Summer Dawn Pointer, a woman from Georgia, was breastfeeding her five-week-old son, when she discovered a red knot on her right breast, causing pain. Pointer was reportedly diagnosed with mastitis and was immediately asked by the doctors to stop breastfeeding.
Mastitis commonly affects breastfeeding women. According to WHO, around 10 per cent of breastfeeding women globally are diagnosed with mastitis.
So, what is mastitis? Express Parenting got in touch with gynaecologist, obstretician and director of Cloud Nine Hospital, Dr Pratibha Singhal to find out more about the condition. “Mastitis is an inflammation or an infection of the breast. It is more common among lactating mothers although it can happen to regular women too, who are not pregnant or breastfeeding. In case of women who are not lactating, mastitis is relatively easier to handle since the breast is not active as they are not breastfeeding. So, the inflammation can be controlled,” Dr Singhal explained.
Symptoms of mastitis
The symptoms of mastitis usually include swelling of breasts, redness and pain in the breast, and also high fever.
What causes mastitis?
A woman can get mastitis if she has had an injury or a fall. “Breast tissue has a lot of fat and an injury may also result in fat necrosis (dead or damaged breast tissue which may develop within the breast, often presenting as a lump). Fat necrosis can lead to inflammation of the breast, causing a condition called mastitis,” said Dr Singhal.
In the case of a woman who has just delivered and is breastfeeding, mastitis can happen if there is a lot of secretion of milk and the breast is not getting emptied at regular intervals. “That means, either the lactating woman is not feeding the baby or she is producing much more milk than the baby can consume. In such cases, the milk accumulates in the ducts of the breast. Milk is a rich culture media for bacteria. Once the milk gets accumulated, it gets infected and leads to mastitis,” Dr Singhal added.
How to treat mastitis
Mastitis can be treated by preventing excess accumulation of milk in the breast, according to Dr Singhal. “We usually advise a woman to breastfeed after delivery and in case the baby is not able to consume the amount of milk produced, we tell the woman to empty her breast with a breast pump after each feed, after which fresh milk comes in about the next two hours,” she said.

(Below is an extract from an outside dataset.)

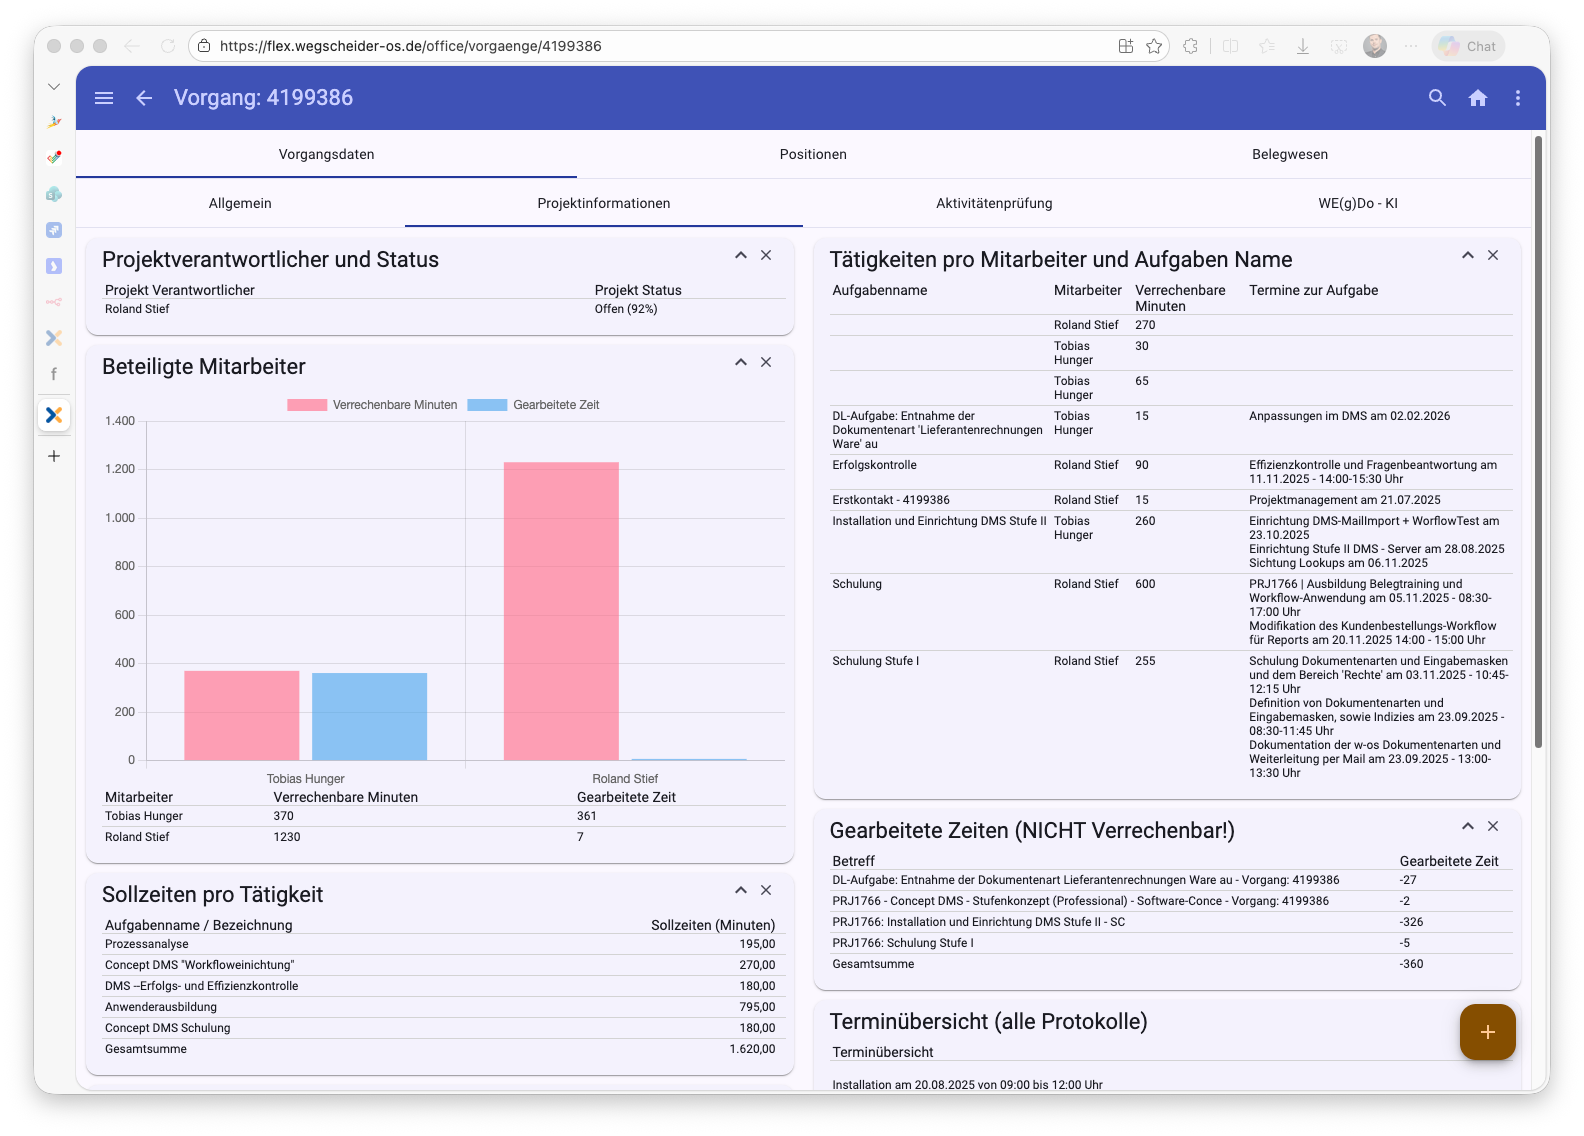Screen dimensions: 1584x1136
Task: Toggle Gearbeitete Zeit series in chart legend
Action: [534, 405]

Along with this, a woman diagnosed with mastitis is prescribed antibiotics to deal with fever and redness of the breast. In extreme cases, the abscess can be removed through surgery.
Should a woman with mastitis breastfeed?
Despite the doctors urging Pointer to stop breastfeeding, she continued to do so. She couldn’t stop breastfeeding, fearing it would make her infection worse. Pointer finally had her abscess removed through surgery.
Lactating mothers with mastitis can breastfeed but only after the first 24-48 hours, according to Dr Singhal. “In situations of acute inflammatory conditions of 24 to 48 hours, we usually don’t allow women to breastfeed. That’s because the baby, who is being breastfed, will be exposed to bacteria and also be infected. Instead, the baby is given formula milk. After 48 hours, the mother can start breastfeeding once the fever settles,” she added.
Fortunately, most women nowadays are usually well-informed and they know how to take care of their breasts. So, it is not more than one in every 100 woman who are diagnosed with mastitis, stated Dr Singhal.